____ Page excerpt
How to Build a Smarter AI Agent with a "Tool Router"

Have you ever felt like your AI agent is a brilliant intern who’s also incredibly distractible? You give it a simple task, but because it has access to a dozen different tools—a web browser, a code interpreter, a database—it gets confused, picks the wrong one, or just hallucinates a tool that doesn’t even exist.

It’s a common problem. We want our agents to be capable, so we load them up with every tool we can think of. But this often backfires. It's like putting a chef in a kitchen with every gadget ever invented and asking them to make a simple omelet. They might spend more time trying to figure out whether to use the sous-vide machine than actually cracking the eggs.

What if there was a better way? What if, instead of giving the agent the entire kitchen, we had a smart manager—a sous-chef—who looked at the recipe and said, "For this omelet, you'll need a whisk, a pan, and a spatula. That's it."

That’s exactly what we’re going to build today. We're going to create an AI agent system with a "router" that intelligently decides which tools to show the agent for any given task. This concept, inspired by principles from the Model Context Protocol (MCP), is all about dynamic capability exposure. It’s a fancy term for a simple, powerful idea: only give the agent the tools it actually needs, right when it needs them.
________
____ Exercise data
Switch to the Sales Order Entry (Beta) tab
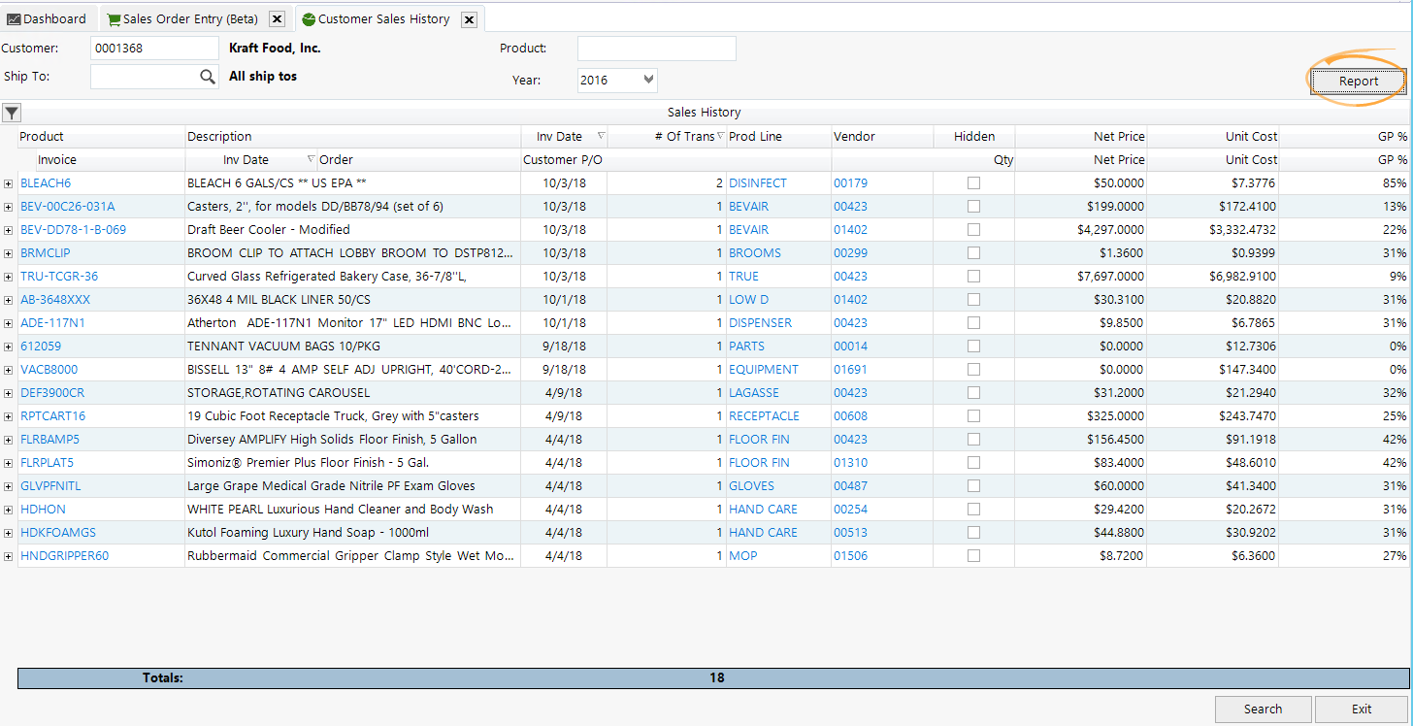Viewport: 1413px width, 726px height. coord(191,18)
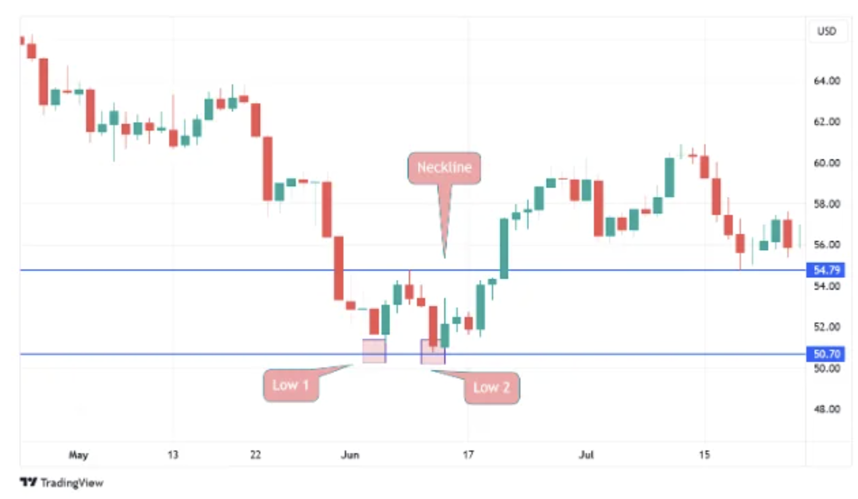Click the 54.79 price label tag

[825, 270]
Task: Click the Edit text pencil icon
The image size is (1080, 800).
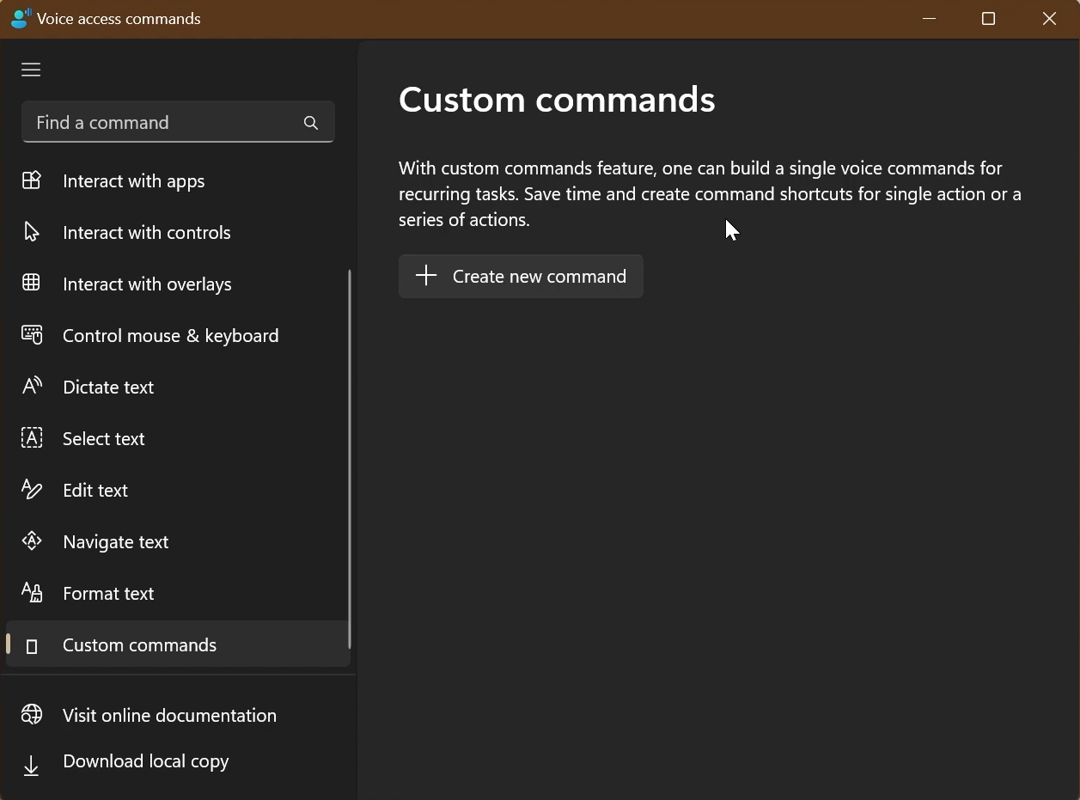Action: 31,490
________
Things to do:
• 1. Copy the tool router article word for word, starting at "It’s a common" and ending at "cracking the eggs.".
• 2. In the tool router article, what term describes giving the agent only the tools it needs, right when it needs them?

Results:
• 1.
It’s a common problem. We want our agents to be capable, so we load them up with every tool we can think of. But this often backfires. It's like putting a chef in a kitchen with every gadget ever invented and asking them to make a simple omelet. They might spend more time trying to figure out whether to use the sous-vide machine than actually cracking the eggs.

• 2. Dynamic capability exposure.